EIS Executive member Sonia Kordiak represents the EIS on the Scottish Government’s Learning for Sustainability Strategy and Policy group. Here, she reports on the work of the group and highlights some of the resources that are available to support learning and teaching on sustainability.

The Learning for Sustainability Group has continued to consider how recent global actions of young people in highlighting climate change, the refreshed narrative of CfE, and its new focus on inter-disciplinary learning, and the opportunity the expansion of early years and childcare can provide for an increase in outdoor learning. Education Scotland has published a summary of learning for sustainability resources on its National Improvement Hub, with links to a wide range of resources and case studies and exemplars from early years settings, primary schools, secondary schools and ASN settings.

The national Learning for Sustainability Action Plan sets out how the Scottish Government will implement a number of the recommendations of the Vision 2030+ report over the next 3 to 5 years.  The convening of the Learning for Sustainability Policy and Stakeholder Network fulfills some elements of the recommendations. Amongst the purposes of the network are “providing LfS-relevant advice and support directly or indirectly to educators and other practitioners’ and ‘providing expert input in relation to specific barriers to action plan implementation as and when they arise”.

The Scottish Government has acknowledged that practitioners need to feel more confident. There is an expectation that all organisations which are part of the network will develop the skills/learning of educators. The Scottish Government has provided funding for ‘Climate Ready Classrooms’ to Keep Scotland Beautiful.

This is a project which prepares young people to join a national network of carbon literate ambassadors who plan and act on climate change issues within their own schools and communities.

It involves a one-day accredited Carbon Literacy course for secondary school pupils, aged 14 to 17.  Teachers take part at the same time in a ‘train-the trainer’ workshop to help them deliver the programme in their schools. Every school that registers an interest can put forward a group of up to 25, made up of pupils and members of staff. It is hoped that at least 50% of secondary schools will undertake the programme in the next two years.  Schools can register interest online. Participating in the project also develops evidence which can support an application for an Eco Schools Scotland Green flag. There is a website with resources which schools can access.

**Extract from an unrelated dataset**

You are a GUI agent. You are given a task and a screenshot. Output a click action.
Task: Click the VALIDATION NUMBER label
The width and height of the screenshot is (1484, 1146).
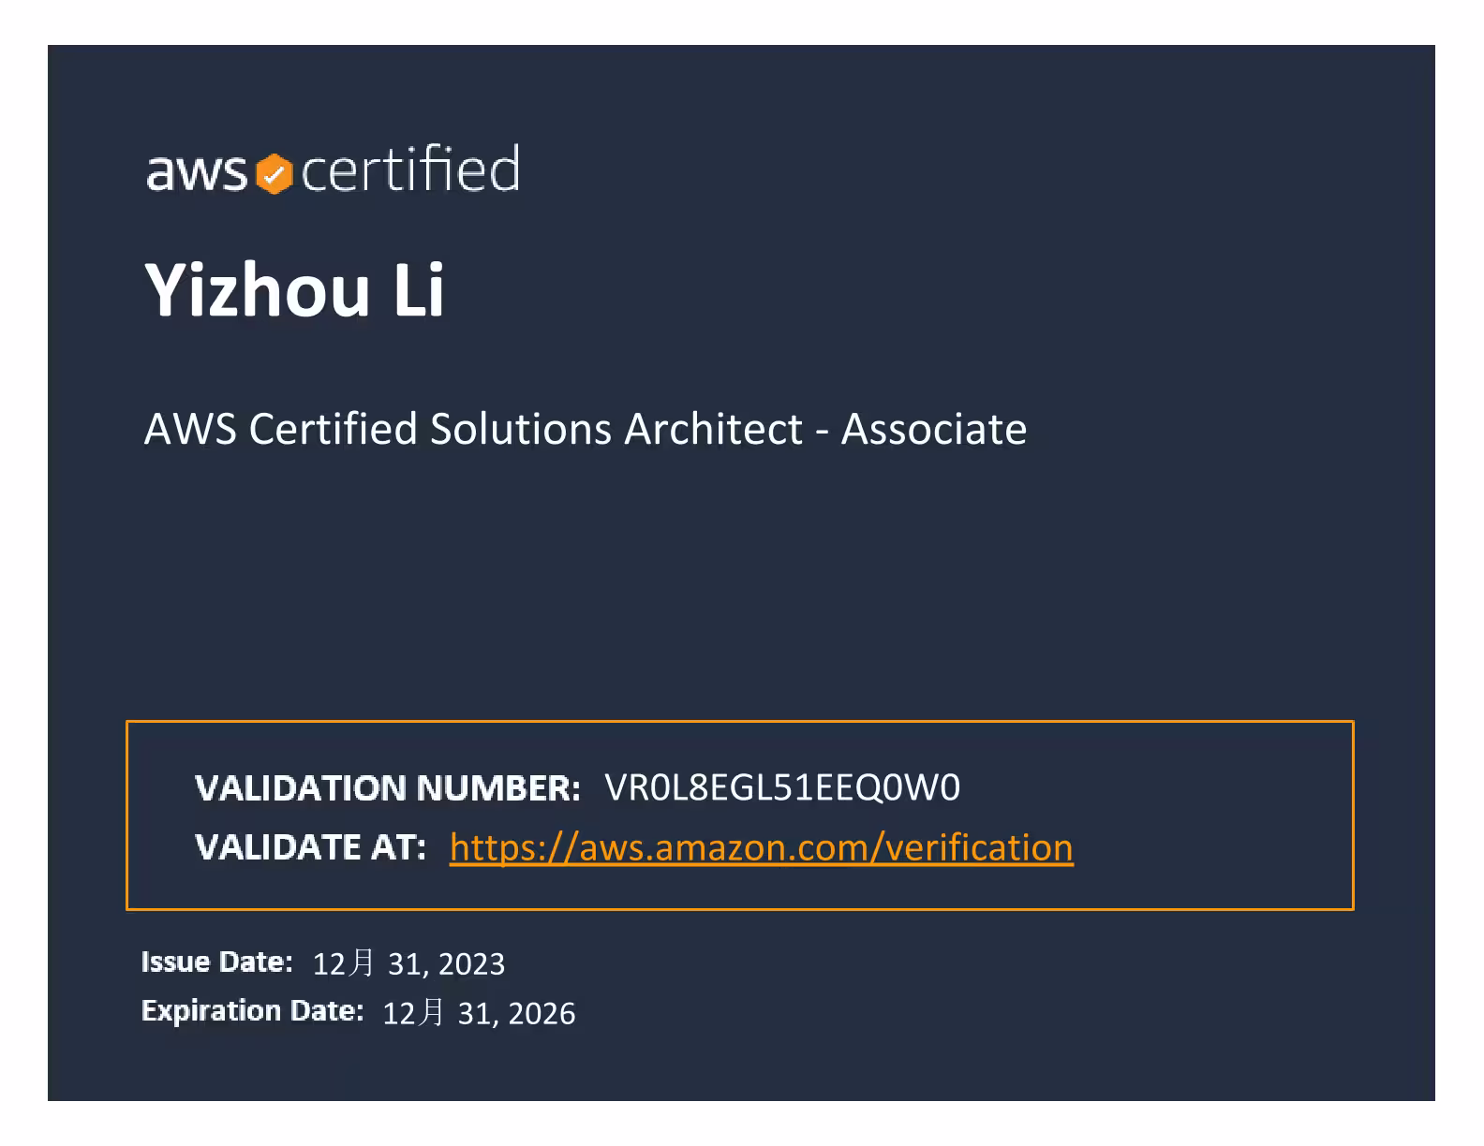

A wide range of organisations which are represented on the Learning for Sustainability group offer their own resources and professional learning opportunities to support education in this area. These include:

  • ADES – Glasgow Council has established a young person’s sustainability group.
  • Countryside Learning Scotland – can offer 3 weeks of residential learning (after lockdown restrictions have been lifted) with a careers’ focus in the countryside.
  • Inspiring Scotland – worked with the Scottish Government Early Years Team to develop guidance on the creation and use of spaces to improve childhood health and wellbeing; they are training practitioners in at least 8 local authorities on how best to use the outside environments, to appreciate the benefits of the natural world and to move away from technology use.
  • John Muir Trust – it has a free activity resource on its website linked to this being the year of coasts and waters. In November they will highlight how the River Clyde has been affected by human decisions.
  • RHASS (Royal Highland and Agricultural Society of Scotland) – through its Education Trust can arrange food and farming visits (after lockdown restrictions have been lifted) for 3 to 18 year olds; they can provide seeds to schools. They recognise food security is a current issue. They have a resource portal that links to resources on food, farming and the countryside created by other organisations.
  • RSPB – (Royal Society for the Protection of Birds) – it has an award scheme (pre-John Muir stage), with two categories, for young people. Teachers can be provided with a pack. Their website has resources for schools.
  • Scottish Forestry – this is the international year of Tree Health. They are working with the Early Years Directorate, and with Moray House, to encourage a broader appreciation of our own woodlands in the curriculum.
  • Zero Waste Scotland – is a ‘behaviour change’ organisation; 4/5th of our carbon footprint is caused by what we consume; they want to encourage more responsible production and consumption; it is working with Education Scotland to produce resources.
  • Scottish Natural Heritage – schools can apply for a £500 travel grant to go to a national heritage site (once lockdown restrictions are lifted).
  • The Scottish Government’s International Development Team – can support school links to developing countries but is aware that the impact of development aid needs to be considered carefully.